• Cost-effective designs;
  • Empirical likelihood;
  • Outcome-dependent sampling;
  • Partial linear model;
  • Polychlorinated biphenyls;
  • P-spline

Summary:  Outcome-dependent sampling (ODS) has been widely used in biomedical studies because it is a cost-effective way to improve study efficiency. However, in the setting of a continuous outcome, the representation of the exposure variable has been limited to the framework of linear models, due to the challenge in terms of both theory and computation. Partial linear models (PLM) are a powerful inference tool to nonparametrically model the relation between an outcome and the exposure variable. In this article, we consider a case study of a PLM for data from an ODS design.

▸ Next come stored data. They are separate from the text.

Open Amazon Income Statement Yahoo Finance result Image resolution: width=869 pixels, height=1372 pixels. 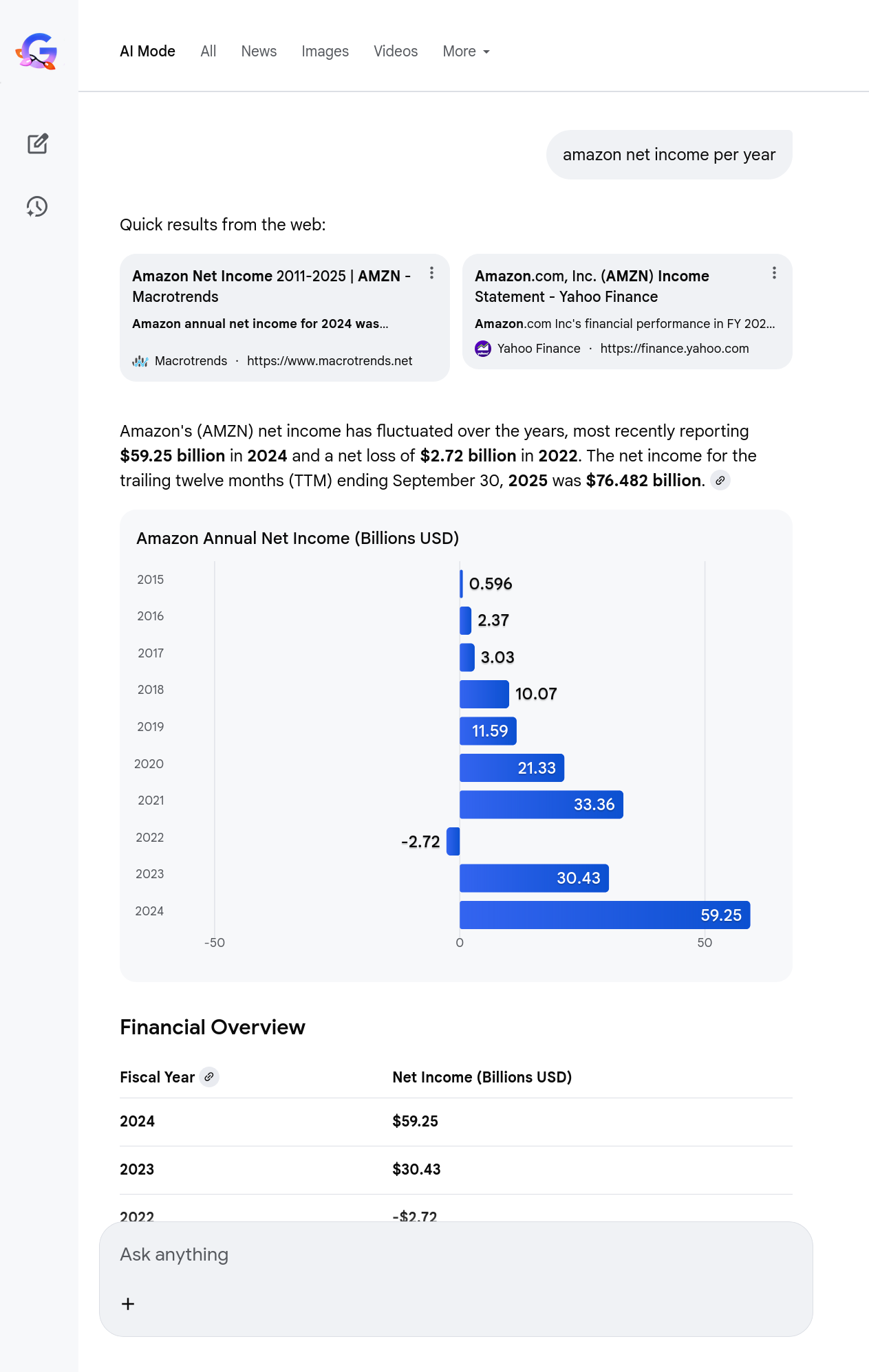tap(592, 286)
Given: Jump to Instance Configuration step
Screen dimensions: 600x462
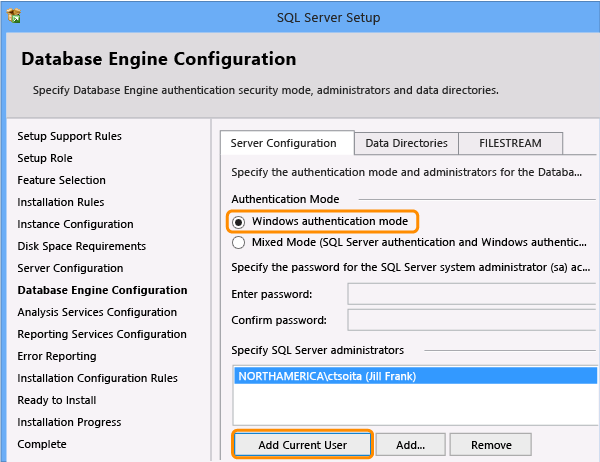Looking at the screenshot, I should [x=75, y=224].
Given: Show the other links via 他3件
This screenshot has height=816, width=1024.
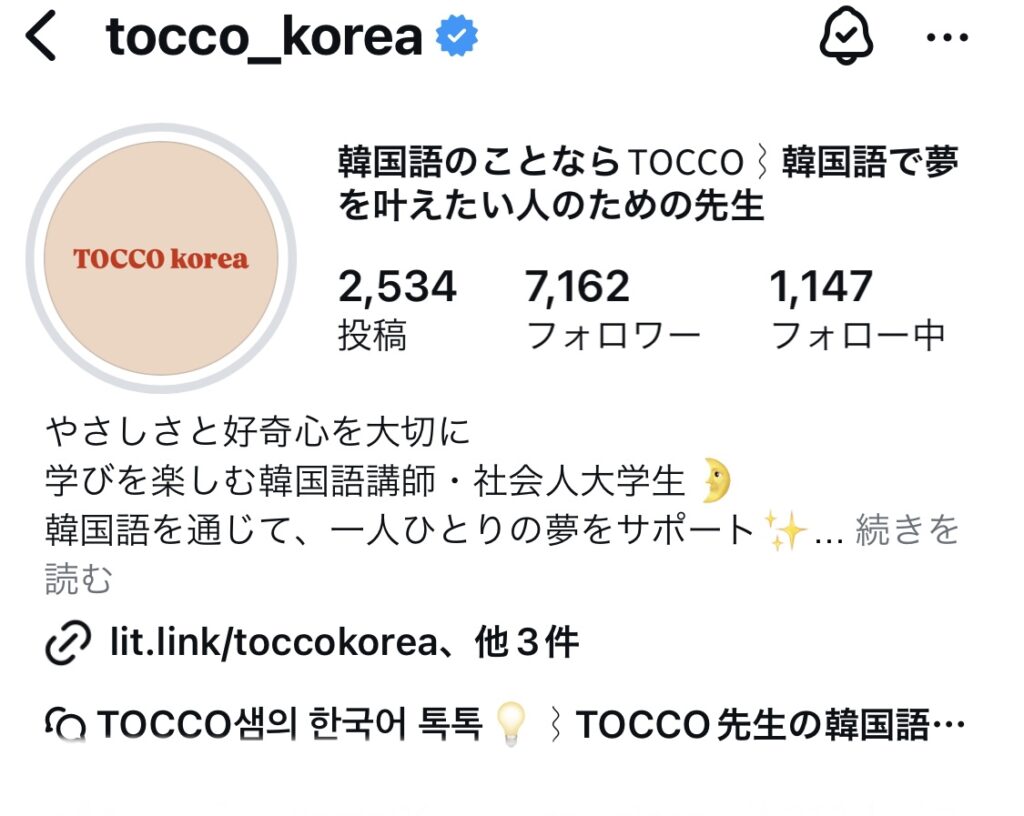Looking at the screenshot, I should click(x=527, y=642).
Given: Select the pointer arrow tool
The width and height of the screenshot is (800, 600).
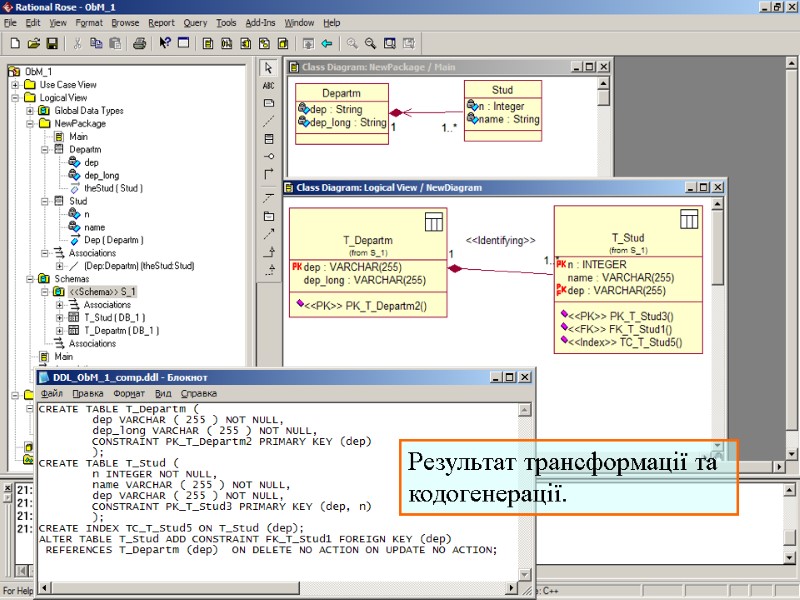Looking at the screenshot, I should 269,66.
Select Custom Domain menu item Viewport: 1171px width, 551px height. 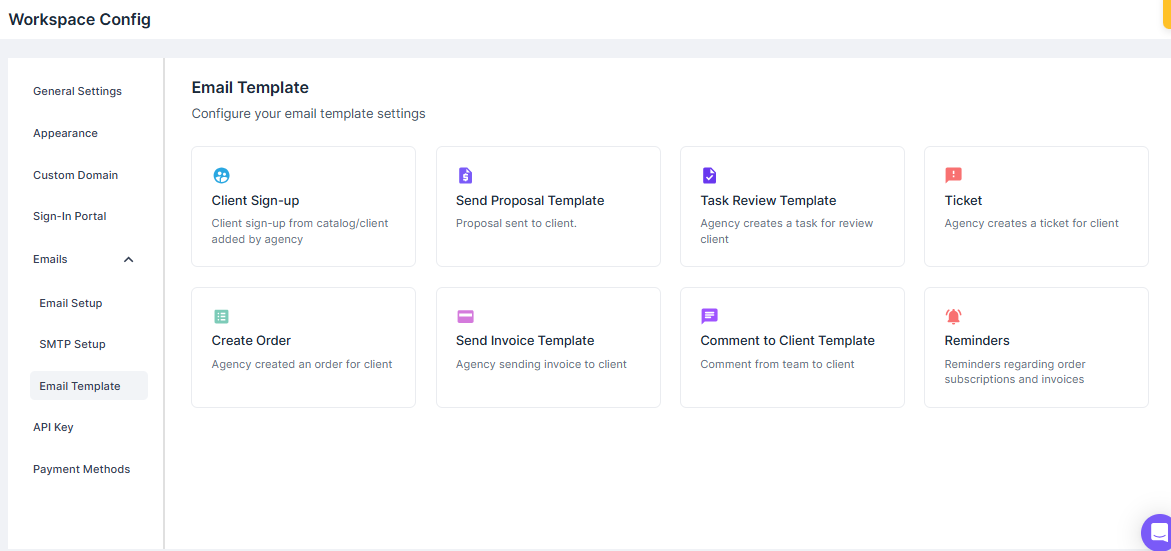tap(75, 175)
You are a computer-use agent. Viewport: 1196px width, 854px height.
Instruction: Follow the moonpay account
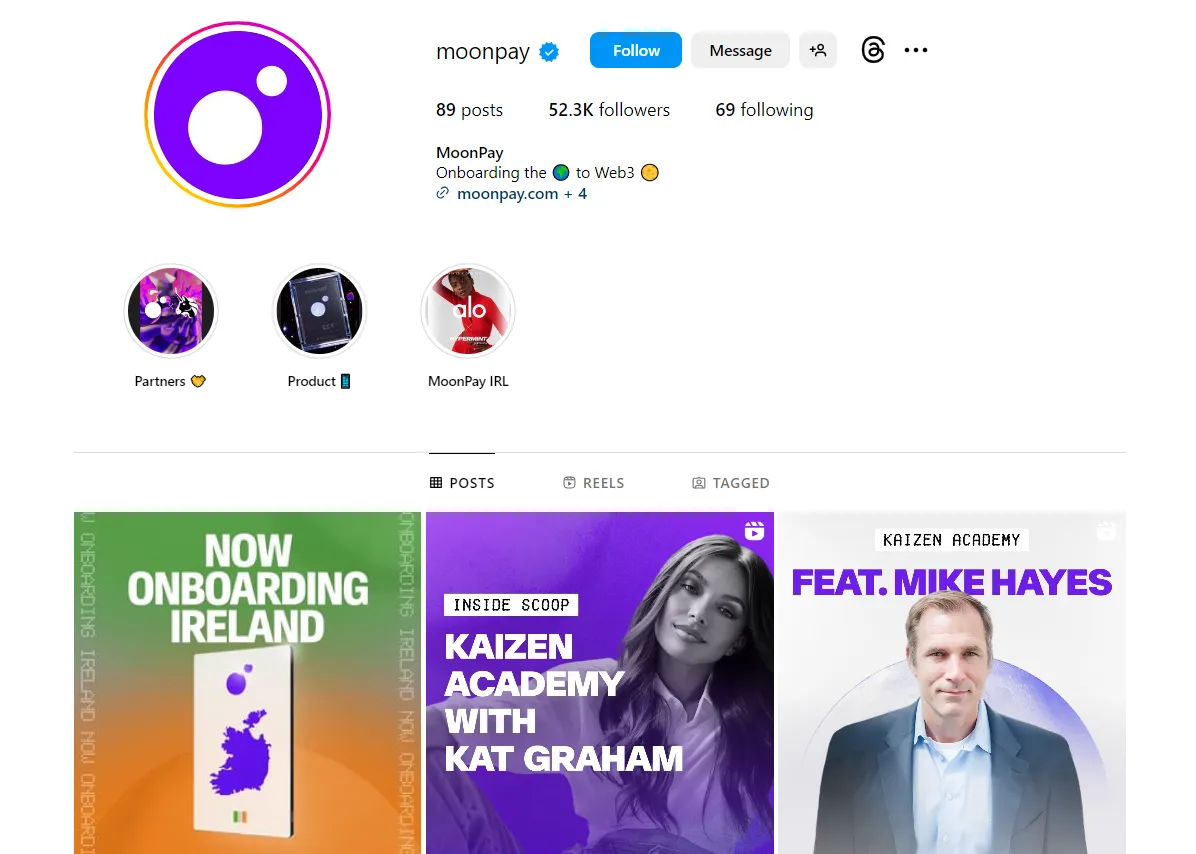pos(635,50)
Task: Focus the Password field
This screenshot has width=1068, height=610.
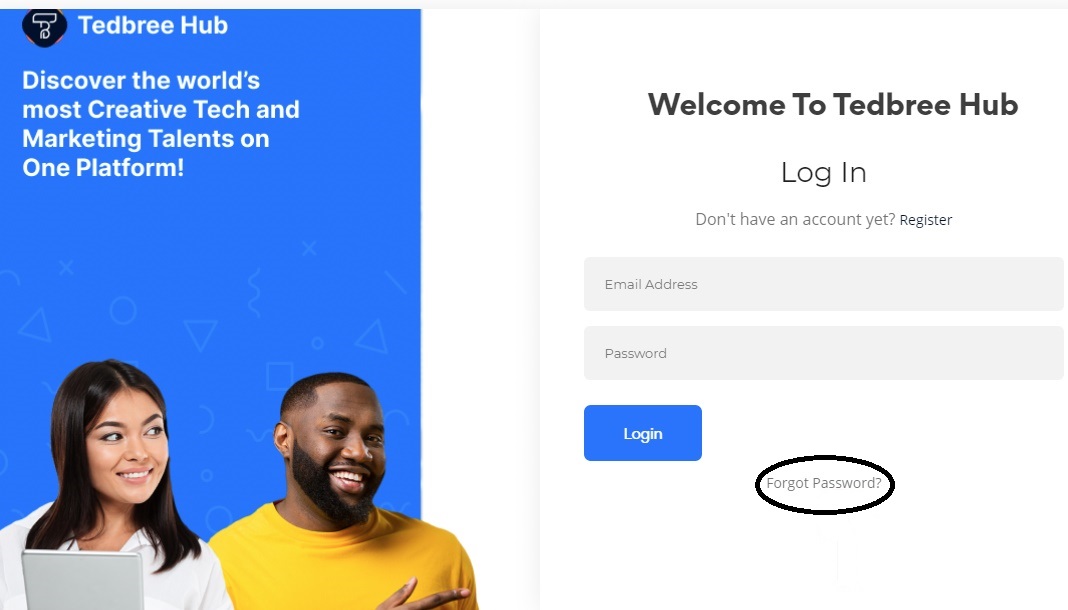Action: [823, 353]

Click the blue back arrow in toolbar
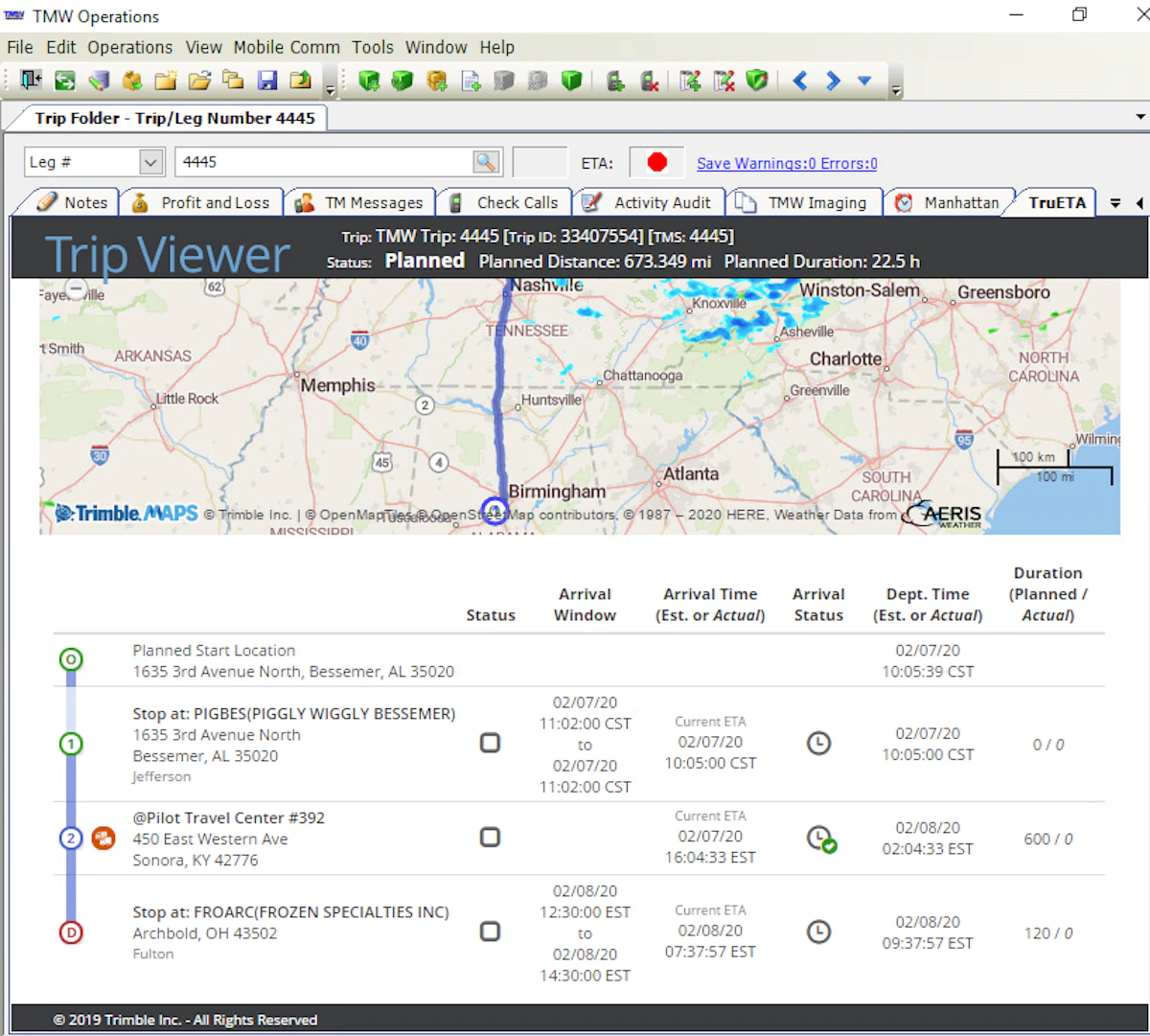800,81
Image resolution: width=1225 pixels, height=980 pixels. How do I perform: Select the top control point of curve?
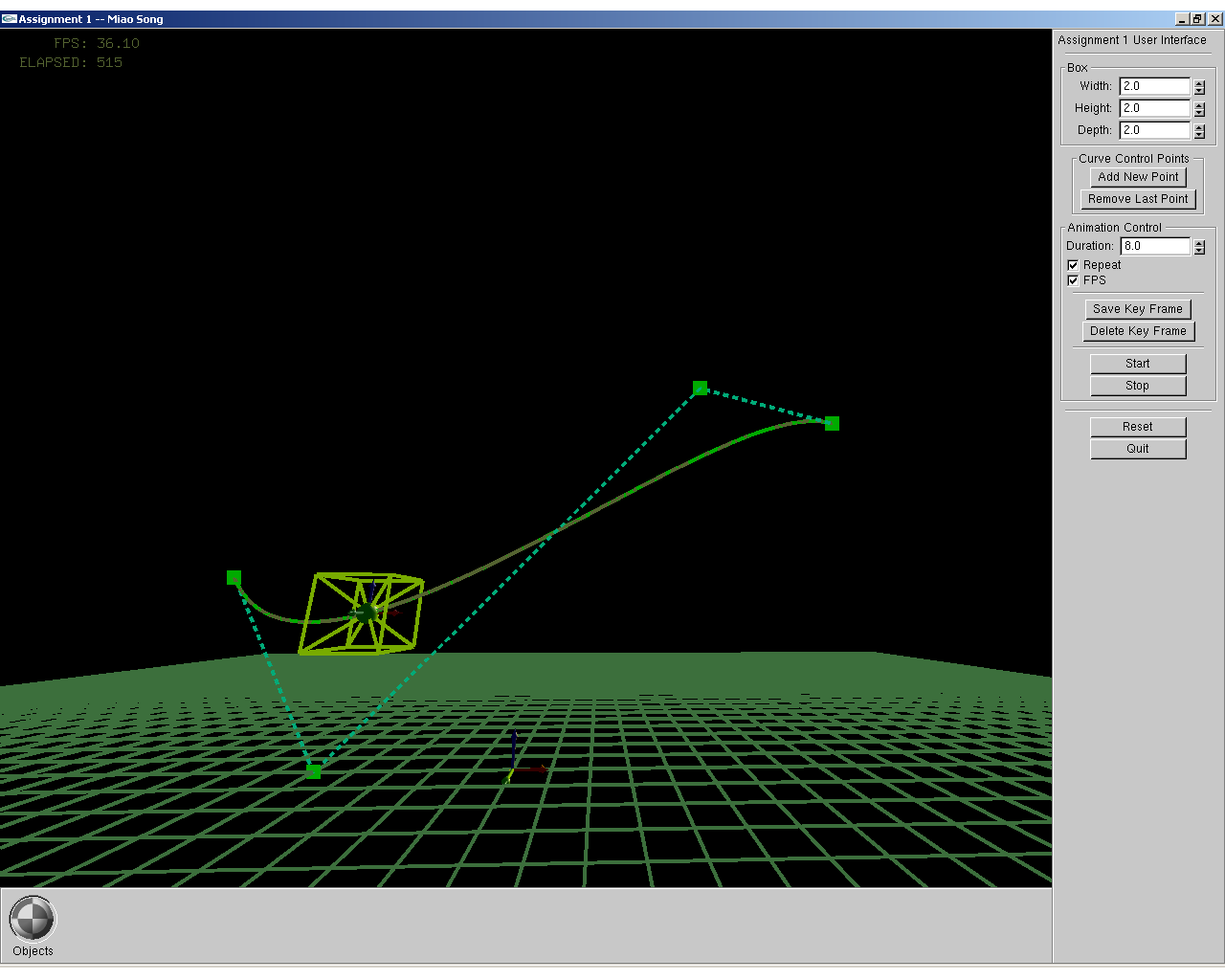[700, 388]
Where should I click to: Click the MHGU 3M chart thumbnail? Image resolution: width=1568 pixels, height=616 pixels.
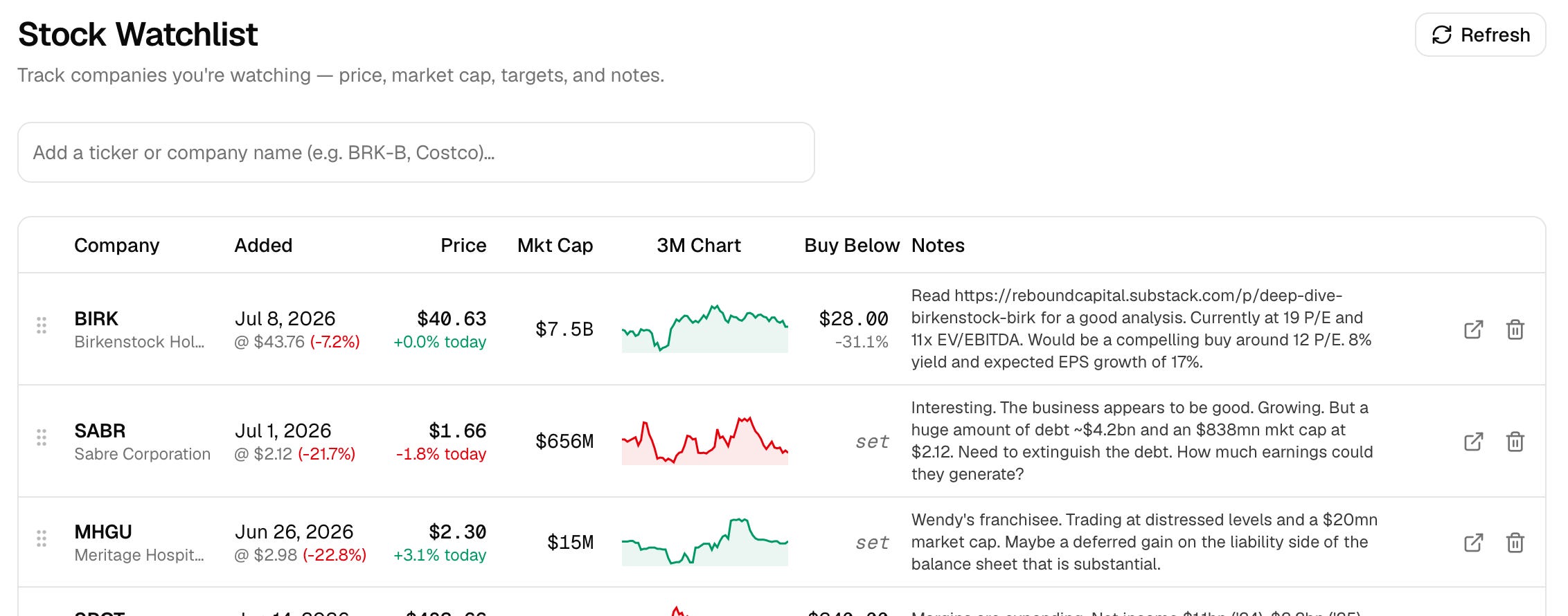(705, 542)

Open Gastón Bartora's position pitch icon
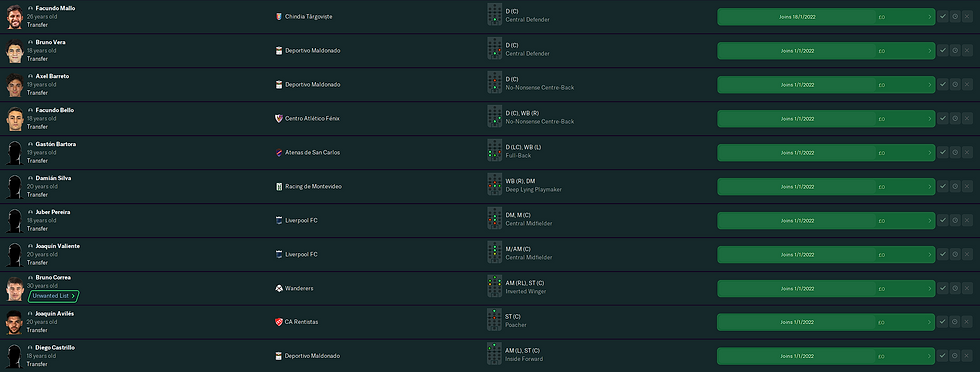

We propose a semiparametric maximum likelihood method to make inferences with a PLM. We develop the asymptotic properties and conduct simulation studies to show that the proposed ODS estimator can produce a more efficient estimate than that from a traditional simple random sampling design with the same sample size. Using this newly developed method, we were able to explore an open question in epidemiology: whether in utero exposure to background levels of polychlorinated biphenyls (PCBs) is associated with children's intellectual impairment. Our model provides further insights into the relation between low-level PCB exposure and children's cognitive function. The results shed new light on a body of inconsistent epidemiologic findings.